Xylanase activity was assayed using lab established protocol [19]. Briefly, 0.25 mL of crude enzyme was mixed with 1.0 mL of 1.0% (w/v) beechwood xylan prepared in 100mM phosphate buffer pH 7.0 and the mixture was incubated at 50°C. After 15 min, 1mL DNS reagent was added and boiled at 100°C for 10 min in water bath [20]. Xylanase activity of immobilized enzyme was measured same method with slight modification. Immobilized beads (0.5g) were mixed with 1.0 ml of substrate and incubated for 15 min at 50 °C. From this tube, 1.0 ml reaction mixture was taken in another tube containing DNSA solution and rest of the protocol was followed exactly the same as mentioned for free enzyme. The color developed after boiling of the solution was measured at 540nm (UV/visible 2300 spectrophotometer, Techcomp, Korea) against reagent blank, and xylanase activity was calculated using standard curve prepared from D-xylose (Sigma).
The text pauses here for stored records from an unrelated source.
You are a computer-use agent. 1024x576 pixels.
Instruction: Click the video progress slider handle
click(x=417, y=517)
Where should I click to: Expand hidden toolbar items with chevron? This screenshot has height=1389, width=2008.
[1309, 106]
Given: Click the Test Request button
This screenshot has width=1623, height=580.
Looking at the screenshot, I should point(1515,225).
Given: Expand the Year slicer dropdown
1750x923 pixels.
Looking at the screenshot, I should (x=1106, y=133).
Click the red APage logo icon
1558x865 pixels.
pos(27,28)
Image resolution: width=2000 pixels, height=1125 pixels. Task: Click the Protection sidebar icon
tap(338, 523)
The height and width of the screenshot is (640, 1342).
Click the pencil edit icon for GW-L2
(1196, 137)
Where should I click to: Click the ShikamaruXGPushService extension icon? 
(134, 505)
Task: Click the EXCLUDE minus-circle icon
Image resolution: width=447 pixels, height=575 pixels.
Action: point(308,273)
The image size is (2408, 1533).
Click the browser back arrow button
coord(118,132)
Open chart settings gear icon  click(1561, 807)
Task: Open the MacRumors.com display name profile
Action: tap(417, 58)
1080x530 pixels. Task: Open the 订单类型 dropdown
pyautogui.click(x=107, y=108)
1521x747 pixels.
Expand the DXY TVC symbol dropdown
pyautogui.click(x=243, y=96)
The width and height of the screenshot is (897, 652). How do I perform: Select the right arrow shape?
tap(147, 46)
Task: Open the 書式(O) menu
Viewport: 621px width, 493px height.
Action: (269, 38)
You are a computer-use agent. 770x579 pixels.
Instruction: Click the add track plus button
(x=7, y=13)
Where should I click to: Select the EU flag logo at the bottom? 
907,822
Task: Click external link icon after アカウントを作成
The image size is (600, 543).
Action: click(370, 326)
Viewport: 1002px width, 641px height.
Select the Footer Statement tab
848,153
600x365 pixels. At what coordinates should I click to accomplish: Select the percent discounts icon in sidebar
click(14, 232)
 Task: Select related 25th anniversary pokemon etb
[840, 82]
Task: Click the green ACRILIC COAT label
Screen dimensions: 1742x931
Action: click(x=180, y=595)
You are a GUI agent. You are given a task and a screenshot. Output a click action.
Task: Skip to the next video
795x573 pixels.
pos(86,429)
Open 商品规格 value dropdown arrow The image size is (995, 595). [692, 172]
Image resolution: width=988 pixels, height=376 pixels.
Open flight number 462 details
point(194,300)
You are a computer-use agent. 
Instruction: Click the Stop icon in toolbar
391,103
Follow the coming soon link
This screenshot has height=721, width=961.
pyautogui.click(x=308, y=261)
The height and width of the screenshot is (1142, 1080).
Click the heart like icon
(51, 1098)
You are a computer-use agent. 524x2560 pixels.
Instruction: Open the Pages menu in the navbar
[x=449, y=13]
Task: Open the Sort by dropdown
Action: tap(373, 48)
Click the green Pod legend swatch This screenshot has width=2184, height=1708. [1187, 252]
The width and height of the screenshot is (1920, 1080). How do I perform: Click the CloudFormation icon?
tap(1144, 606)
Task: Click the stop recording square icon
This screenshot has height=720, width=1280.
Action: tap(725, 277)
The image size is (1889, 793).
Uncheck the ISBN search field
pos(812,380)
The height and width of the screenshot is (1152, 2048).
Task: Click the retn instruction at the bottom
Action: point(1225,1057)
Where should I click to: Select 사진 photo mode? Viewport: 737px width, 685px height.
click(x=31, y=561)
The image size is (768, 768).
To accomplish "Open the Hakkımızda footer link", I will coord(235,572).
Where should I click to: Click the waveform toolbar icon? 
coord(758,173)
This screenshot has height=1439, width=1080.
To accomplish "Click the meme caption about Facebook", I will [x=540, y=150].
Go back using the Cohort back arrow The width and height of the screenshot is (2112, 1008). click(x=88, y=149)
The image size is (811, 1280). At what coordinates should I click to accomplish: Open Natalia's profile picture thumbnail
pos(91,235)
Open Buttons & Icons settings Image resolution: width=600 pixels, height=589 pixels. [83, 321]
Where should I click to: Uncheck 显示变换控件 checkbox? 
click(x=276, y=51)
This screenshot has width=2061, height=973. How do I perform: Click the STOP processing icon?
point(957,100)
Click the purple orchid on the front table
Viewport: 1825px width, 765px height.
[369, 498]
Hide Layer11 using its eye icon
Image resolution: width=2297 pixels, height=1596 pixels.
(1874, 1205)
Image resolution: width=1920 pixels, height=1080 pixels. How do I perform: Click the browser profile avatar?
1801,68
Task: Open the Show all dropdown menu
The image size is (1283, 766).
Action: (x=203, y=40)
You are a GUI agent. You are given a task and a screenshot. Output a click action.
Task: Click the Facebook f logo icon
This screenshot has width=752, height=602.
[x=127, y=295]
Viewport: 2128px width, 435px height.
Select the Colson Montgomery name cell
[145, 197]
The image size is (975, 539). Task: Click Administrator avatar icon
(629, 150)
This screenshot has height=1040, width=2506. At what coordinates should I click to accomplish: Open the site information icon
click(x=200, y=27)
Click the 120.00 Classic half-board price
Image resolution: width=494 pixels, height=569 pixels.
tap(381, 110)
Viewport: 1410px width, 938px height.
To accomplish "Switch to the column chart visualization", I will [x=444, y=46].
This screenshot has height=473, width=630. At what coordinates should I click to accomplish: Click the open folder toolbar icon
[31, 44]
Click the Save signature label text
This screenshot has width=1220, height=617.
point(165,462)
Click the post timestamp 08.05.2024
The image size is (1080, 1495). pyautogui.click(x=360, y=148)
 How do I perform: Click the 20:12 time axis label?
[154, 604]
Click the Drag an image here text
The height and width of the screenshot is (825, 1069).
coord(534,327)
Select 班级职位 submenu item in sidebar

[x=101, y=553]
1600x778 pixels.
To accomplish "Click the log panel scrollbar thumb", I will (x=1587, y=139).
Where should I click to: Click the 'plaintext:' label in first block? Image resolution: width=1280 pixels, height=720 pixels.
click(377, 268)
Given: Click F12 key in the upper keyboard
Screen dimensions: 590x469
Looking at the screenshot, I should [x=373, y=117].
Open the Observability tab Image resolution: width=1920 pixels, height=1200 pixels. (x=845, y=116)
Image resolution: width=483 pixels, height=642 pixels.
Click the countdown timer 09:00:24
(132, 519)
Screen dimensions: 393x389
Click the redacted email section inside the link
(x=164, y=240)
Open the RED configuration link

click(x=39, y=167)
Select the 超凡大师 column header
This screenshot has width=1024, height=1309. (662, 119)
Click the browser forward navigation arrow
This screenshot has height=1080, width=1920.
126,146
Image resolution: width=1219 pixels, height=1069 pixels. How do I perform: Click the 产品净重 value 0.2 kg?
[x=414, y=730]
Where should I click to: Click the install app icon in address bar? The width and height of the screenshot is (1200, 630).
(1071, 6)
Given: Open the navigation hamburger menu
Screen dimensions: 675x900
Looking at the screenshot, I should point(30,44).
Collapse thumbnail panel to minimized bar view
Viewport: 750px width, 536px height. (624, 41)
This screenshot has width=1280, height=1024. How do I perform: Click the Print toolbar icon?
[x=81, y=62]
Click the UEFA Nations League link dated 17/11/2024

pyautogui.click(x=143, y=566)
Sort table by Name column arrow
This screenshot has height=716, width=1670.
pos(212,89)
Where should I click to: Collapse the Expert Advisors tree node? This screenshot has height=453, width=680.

One unit (IU) of xylanase activity was defined as the amount of enzyme required to produce 1µM of xylose per min under the assay conditions. Total soluble protein was measured according to Lowry’s method [21]. Protein concentration was determined using bovine serum albumin (BSA) as a standard. The protein content of the crude and immobilized enzyme was measured by monitoring the optical density at 280 nm.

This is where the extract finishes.